> What you will do
Reproduce verbatim the lines of the listing below, from the line containing "coordinates (374, 139)." up to and including the line containing "The width and".

> Record extracts

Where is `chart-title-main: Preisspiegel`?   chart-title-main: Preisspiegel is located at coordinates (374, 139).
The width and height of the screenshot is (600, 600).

--

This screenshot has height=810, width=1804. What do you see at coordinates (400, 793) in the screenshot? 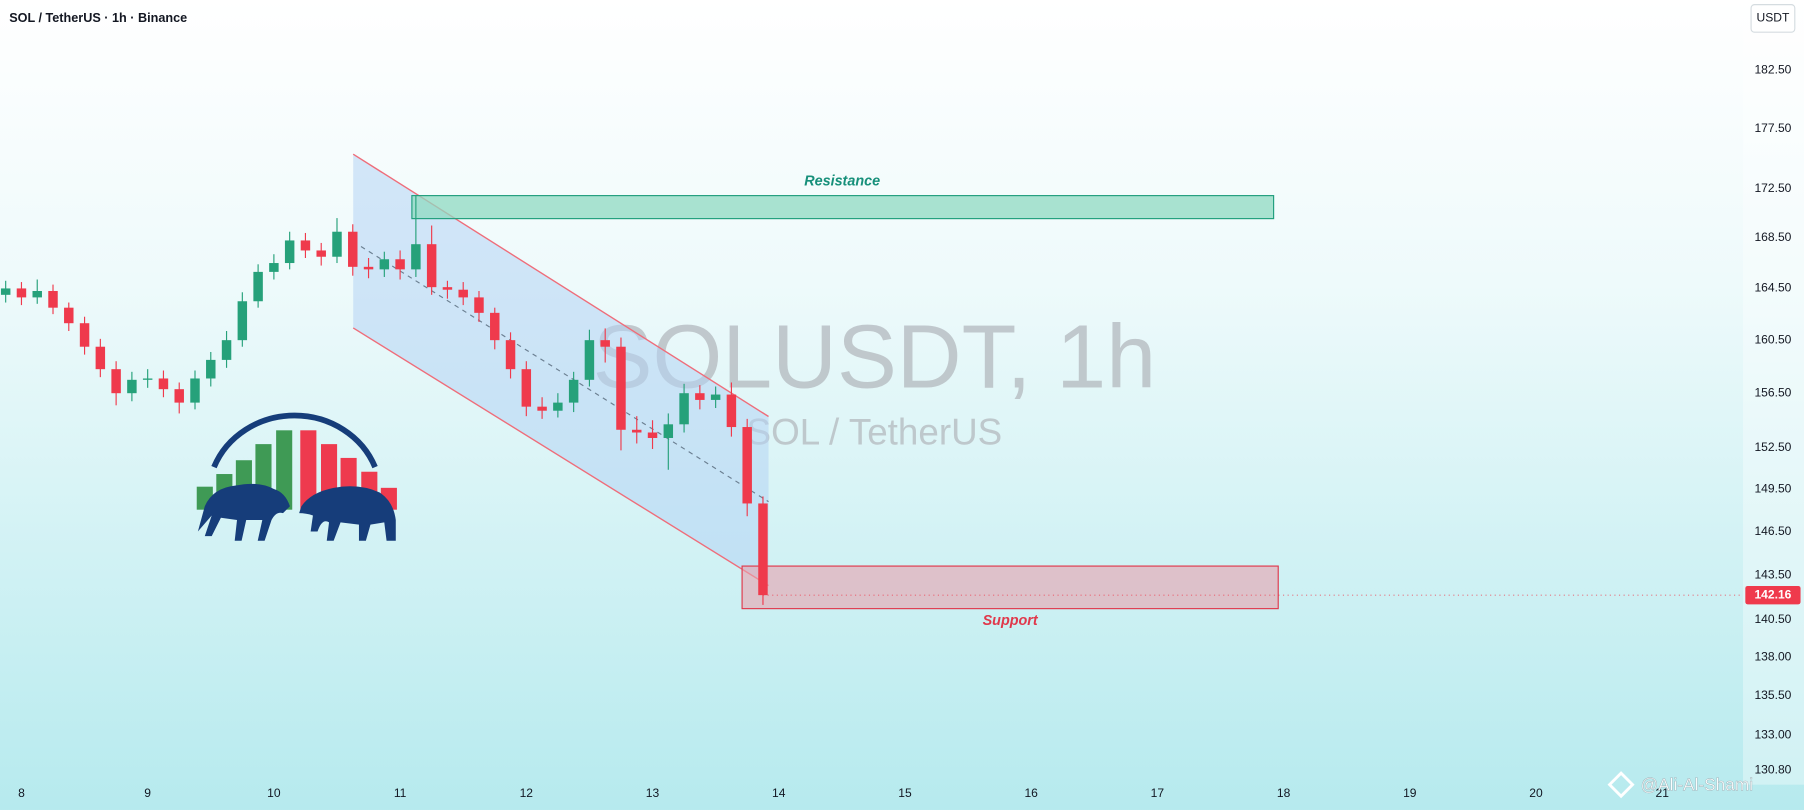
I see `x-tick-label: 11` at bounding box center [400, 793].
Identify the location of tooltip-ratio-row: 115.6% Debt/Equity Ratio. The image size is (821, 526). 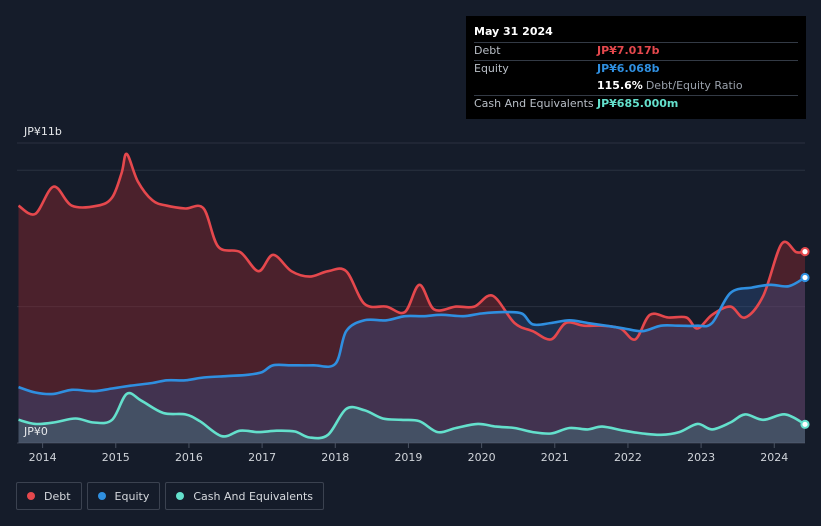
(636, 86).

> Answer to this problem
Where is `chart-title-main: Preisspiegel`?   chart-title-main: Preisspiegel is located at coordinates (374, 139).
The width and height of the screenshot is (600, 600).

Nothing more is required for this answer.